One of the differences between people dying in mid-life from cancer and frail older people dying from multi-morbidities is that we need to be much more careful in the medications that we use in the last days. Older people facing death are naturally dehydrated, their kidneys are old, they may also have varying degrees of dementia – very often less medication is appropriate; and, on occasions no medication at all is necessary as dying is a natural process in a frail older person at the end of their life.
As we learn what it means to afford a good dignified death in an older person in a care home, we gain lessons about the need to be human – to drop the professional role mask as Professor David Roy (2) suggests:
‘Dying with dignity is…..dying in the presence of people who know how to drop the professional role mask and relate to others simply and richly as a human being.’

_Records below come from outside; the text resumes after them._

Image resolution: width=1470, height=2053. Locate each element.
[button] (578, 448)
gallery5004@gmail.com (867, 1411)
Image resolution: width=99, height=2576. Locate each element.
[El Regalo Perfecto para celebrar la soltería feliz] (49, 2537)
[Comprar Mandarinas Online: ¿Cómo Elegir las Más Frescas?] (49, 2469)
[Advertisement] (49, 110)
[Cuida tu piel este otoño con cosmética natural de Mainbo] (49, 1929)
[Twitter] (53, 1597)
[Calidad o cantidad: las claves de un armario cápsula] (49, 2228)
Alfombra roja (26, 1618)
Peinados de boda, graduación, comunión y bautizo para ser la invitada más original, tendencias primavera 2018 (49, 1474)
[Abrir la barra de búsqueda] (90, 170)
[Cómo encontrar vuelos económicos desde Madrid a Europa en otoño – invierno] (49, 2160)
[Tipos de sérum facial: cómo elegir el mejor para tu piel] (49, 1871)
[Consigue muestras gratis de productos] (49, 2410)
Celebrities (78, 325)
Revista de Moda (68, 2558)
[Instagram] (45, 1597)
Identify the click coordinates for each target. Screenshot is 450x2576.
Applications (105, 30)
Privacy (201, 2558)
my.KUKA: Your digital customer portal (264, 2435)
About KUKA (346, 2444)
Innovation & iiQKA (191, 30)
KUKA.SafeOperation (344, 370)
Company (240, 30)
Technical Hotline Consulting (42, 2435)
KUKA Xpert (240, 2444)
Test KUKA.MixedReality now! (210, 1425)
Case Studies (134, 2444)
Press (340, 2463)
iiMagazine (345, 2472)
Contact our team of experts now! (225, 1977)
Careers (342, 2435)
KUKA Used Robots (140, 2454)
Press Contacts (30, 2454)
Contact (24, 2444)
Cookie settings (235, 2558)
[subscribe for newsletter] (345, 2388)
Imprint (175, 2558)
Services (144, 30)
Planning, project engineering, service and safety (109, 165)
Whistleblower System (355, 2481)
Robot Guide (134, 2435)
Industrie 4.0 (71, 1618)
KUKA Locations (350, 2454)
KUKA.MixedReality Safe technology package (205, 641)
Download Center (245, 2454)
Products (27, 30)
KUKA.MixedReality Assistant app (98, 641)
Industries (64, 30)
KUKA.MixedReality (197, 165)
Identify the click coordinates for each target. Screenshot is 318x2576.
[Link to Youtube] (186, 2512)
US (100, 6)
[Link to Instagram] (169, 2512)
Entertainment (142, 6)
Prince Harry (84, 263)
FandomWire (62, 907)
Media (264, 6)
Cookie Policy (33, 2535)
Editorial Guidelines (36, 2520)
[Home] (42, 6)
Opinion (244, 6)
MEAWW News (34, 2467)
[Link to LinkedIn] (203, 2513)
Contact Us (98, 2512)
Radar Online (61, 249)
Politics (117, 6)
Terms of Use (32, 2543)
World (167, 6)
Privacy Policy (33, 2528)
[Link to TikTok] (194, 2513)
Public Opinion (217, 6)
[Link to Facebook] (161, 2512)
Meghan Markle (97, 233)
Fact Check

Dr Jo Hockley delivered a very well recieved lecture on this topic at the University of Glasgow, Dumfries Campus, to mark World Hospice and Palliative Care Day 2014. We are in dicussion with Jo about how some of the ideas she explored can be taken forward in our own region, of Dumfries and Galloway. Jo trained as a nurse at St Bartholomew’s Hospital, London in the early 1970s and has worked in specialist palliative care for over 30 years. During her career she has set up two hospital-based palliative care teams (St Bartholomew’s Hospital, London and Western General Hospital, Edinburgh) and more recently a Care Home Project Team serving over 100 care homes at St Christopher’s Hospice, London. She was awarded an OBE for her work in palliative care nursing and has recently returned to Scotland, to work with colleagues at the University of Edinburgh. Jo has written widely in recent years on palliative care and action research in care homes.
(1) Worcester A (1935). The Care of the Aged, the Dying, and the Dead. Springfield, IL: Thomas.
(2) Roy, D (1988) Ethics & Aging. Vancouver: University of British Columbia Press.